--- Exercise details ---
Return, exactly, the line that contains "Screen dimensions: 1568x673" together with all lines after it to the end of the entries, and no further lines.

★ ★ ★ ★

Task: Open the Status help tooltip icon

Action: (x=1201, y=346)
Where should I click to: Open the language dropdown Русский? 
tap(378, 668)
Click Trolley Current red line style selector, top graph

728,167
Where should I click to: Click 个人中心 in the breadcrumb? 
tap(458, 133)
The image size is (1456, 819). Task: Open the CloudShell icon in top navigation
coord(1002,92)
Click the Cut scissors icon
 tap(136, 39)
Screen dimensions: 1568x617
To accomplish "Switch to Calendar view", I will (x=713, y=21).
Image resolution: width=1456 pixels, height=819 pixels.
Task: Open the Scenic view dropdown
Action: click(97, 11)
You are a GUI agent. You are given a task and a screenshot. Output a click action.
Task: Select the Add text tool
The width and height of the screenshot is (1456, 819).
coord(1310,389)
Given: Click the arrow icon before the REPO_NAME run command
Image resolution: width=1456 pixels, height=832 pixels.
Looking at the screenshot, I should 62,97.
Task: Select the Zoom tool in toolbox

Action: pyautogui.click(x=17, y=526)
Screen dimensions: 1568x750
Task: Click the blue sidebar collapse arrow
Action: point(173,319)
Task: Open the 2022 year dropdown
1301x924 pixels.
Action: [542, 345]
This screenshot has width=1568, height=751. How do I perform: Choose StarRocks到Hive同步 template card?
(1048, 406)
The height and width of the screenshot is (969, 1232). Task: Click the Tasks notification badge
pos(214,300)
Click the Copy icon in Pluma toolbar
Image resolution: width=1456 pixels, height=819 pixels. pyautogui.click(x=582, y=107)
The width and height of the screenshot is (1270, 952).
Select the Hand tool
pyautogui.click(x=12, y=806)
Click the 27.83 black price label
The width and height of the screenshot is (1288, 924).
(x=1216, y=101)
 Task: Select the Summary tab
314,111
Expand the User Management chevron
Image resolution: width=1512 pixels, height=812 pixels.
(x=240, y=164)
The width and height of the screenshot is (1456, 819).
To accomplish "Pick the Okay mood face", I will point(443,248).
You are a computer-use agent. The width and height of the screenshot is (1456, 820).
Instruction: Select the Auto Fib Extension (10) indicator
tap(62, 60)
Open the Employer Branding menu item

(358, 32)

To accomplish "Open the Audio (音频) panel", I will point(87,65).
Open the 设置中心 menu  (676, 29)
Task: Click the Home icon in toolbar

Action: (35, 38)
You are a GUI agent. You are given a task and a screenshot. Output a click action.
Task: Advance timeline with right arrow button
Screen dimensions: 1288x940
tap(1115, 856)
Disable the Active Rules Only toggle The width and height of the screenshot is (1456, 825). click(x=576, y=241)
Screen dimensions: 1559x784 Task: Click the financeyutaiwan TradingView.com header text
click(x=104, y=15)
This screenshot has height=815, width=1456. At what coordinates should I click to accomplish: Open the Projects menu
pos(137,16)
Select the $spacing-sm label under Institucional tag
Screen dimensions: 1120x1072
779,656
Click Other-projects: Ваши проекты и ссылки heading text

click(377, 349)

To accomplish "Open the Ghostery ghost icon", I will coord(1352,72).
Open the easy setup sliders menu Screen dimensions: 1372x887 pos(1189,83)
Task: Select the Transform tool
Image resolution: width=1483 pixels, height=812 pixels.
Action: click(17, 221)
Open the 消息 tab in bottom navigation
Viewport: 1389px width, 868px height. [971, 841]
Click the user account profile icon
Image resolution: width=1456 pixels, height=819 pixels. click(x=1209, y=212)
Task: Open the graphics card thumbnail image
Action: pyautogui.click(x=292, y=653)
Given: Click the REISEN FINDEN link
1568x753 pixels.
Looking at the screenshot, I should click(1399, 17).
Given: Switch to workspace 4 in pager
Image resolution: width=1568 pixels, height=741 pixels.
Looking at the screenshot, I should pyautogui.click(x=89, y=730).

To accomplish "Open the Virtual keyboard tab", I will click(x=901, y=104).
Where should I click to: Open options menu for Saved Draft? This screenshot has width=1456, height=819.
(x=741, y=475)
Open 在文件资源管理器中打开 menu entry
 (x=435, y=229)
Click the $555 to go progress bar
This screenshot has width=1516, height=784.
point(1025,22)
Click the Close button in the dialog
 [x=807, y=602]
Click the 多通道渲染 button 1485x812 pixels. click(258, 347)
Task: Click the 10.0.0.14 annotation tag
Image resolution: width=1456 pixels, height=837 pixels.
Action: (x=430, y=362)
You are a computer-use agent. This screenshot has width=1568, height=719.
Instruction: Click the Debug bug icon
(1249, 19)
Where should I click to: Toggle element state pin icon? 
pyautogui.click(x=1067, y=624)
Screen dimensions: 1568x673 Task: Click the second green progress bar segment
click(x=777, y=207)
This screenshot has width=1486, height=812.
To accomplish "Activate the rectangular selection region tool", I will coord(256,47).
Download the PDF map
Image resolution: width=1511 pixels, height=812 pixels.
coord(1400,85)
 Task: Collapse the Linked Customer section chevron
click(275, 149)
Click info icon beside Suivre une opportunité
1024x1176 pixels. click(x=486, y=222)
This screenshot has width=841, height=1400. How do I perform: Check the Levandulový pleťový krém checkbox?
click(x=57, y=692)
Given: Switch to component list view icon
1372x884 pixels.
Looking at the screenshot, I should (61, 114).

★ ★ ★ ★

--- Solved problem ---
Screen dimensions: 1568x673 Task: Click the second green progress bar segment
click(x=777, y=207)
This screenshot has width=1486, height=812.
To accomplish "Activate the rectangular selection region tool", I will coord(256,47).
Download the PDF map
Image resolution: width=1511 pixels, height=812 pixels.
coord(1400,85)
 Task: Collapse the Linked Customer section chevron
click(275, 149)
Click info icon beside Suivre une opportunité
1024x1176 pixels. click(x=486, y=222)
This screenshot has width=841, height=1400. How do I perform: Check the Levandulový pleťový krém checkbox?
click(x=57, y=692)
Given: Switch to component list view icon
1372x884 pixels.
Looking at the screenshot, I should (61, 114).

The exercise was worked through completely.